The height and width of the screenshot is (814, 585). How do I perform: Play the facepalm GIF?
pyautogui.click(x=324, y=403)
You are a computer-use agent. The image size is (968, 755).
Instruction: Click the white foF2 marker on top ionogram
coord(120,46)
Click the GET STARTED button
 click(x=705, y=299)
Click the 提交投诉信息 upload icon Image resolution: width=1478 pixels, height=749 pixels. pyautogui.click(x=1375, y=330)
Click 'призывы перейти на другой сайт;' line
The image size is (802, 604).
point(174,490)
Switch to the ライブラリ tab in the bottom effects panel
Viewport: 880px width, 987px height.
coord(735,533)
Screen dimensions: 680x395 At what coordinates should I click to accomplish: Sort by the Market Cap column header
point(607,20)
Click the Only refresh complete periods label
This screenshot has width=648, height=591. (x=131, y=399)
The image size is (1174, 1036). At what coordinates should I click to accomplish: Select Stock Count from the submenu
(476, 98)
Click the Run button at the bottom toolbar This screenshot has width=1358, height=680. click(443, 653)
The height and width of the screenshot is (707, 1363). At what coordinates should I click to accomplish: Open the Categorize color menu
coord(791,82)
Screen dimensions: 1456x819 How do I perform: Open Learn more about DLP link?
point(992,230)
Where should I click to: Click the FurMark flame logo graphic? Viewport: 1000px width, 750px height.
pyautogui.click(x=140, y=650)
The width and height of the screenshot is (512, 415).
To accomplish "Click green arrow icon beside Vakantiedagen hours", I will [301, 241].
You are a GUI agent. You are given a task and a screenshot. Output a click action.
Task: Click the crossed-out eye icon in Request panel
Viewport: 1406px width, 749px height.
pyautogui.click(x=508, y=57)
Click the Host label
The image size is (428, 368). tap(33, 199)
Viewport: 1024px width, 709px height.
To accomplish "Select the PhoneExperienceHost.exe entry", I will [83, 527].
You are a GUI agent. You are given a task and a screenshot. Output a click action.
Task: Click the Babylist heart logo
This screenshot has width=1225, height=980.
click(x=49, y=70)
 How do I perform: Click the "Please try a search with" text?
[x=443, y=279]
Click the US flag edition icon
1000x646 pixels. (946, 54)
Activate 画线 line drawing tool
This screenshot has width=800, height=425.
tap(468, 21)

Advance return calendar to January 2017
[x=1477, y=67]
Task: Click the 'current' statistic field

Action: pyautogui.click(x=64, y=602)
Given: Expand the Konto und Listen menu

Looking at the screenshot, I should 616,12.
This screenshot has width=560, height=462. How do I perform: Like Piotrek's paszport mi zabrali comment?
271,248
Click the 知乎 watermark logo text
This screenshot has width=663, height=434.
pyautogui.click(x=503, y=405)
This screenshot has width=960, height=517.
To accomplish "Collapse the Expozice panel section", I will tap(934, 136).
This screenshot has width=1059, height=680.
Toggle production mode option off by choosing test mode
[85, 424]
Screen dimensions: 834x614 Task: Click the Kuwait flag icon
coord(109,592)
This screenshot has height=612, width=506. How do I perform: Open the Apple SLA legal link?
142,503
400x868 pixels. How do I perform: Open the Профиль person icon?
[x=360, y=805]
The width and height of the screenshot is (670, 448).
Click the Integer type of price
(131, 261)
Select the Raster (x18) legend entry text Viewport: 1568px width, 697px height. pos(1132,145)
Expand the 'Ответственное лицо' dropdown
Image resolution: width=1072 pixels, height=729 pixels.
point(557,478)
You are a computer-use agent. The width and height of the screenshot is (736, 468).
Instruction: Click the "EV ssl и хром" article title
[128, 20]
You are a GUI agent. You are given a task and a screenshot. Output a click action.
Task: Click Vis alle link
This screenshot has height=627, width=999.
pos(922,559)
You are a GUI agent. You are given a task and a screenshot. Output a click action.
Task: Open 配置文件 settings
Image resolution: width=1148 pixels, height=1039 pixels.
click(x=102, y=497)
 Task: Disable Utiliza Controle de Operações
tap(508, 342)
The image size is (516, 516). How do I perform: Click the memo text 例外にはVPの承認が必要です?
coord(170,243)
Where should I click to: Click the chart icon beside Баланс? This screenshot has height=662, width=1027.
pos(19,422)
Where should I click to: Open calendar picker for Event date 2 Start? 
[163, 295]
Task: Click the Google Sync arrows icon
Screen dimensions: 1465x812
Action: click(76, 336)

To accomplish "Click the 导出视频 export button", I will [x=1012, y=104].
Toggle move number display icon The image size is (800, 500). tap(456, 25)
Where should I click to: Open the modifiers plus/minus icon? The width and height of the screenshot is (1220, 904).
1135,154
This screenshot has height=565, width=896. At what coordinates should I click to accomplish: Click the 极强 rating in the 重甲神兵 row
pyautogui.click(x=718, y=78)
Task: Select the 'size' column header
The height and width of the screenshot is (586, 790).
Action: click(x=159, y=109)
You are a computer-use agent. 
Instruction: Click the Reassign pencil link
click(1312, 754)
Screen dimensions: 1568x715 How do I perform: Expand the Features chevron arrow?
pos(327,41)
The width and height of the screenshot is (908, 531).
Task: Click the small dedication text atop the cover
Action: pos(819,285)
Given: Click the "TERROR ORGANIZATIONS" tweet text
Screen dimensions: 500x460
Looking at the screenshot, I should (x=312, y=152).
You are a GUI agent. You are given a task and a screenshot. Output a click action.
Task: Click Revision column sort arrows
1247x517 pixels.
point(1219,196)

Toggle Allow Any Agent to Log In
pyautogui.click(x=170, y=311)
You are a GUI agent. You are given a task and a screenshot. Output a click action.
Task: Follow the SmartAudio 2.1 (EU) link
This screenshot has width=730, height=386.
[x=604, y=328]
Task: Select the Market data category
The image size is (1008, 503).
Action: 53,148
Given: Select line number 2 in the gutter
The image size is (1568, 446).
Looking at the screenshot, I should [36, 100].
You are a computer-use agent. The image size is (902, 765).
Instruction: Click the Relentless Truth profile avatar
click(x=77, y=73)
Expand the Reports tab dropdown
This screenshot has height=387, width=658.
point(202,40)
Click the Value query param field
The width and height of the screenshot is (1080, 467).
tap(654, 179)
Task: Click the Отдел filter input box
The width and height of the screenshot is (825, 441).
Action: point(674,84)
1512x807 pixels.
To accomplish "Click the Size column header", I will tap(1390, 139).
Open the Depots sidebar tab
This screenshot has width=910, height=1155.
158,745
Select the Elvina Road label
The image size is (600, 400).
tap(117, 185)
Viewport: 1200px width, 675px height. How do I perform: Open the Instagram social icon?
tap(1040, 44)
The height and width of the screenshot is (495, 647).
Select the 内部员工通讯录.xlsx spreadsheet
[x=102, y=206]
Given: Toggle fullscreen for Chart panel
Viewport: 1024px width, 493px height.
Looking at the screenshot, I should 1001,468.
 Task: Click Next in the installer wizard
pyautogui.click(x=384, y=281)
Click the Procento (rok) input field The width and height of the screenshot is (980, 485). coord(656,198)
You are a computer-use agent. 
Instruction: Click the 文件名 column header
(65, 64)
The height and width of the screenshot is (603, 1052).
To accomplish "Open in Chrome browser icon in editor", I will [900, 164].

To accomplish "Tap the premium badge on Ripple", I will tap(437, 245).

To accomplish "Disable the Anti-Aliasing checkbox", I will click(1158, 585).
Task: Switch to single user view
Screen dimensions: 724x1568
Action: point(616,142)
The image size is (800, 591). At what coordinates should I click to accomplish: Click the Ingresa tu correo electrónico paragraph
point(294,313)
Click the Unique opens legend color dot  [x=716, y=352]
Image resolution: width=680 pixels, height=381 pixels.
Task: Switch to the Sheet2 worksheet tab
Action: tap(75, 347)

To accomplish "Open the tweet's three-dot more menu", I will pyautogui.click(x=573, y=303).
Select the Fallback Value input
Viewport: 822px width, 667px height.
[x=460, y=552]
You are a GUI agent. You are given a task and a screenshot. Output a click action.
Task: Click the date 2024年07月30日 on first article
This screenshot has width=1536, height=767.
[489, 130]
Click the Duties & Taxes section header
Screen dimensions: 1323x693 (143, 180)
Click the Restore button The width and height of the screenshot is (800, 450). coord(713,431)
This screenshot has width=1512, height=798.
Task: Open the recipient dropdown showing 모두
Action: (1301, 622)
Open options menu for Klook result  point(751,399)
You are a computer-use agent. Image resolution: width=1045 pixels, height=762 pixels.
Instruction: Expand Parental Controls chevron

** TASK REQUIREMENTS **
For the word "panel", work out how many lines of the entries contain it, and state the number alone.

** SOLVED EXERCISE **
4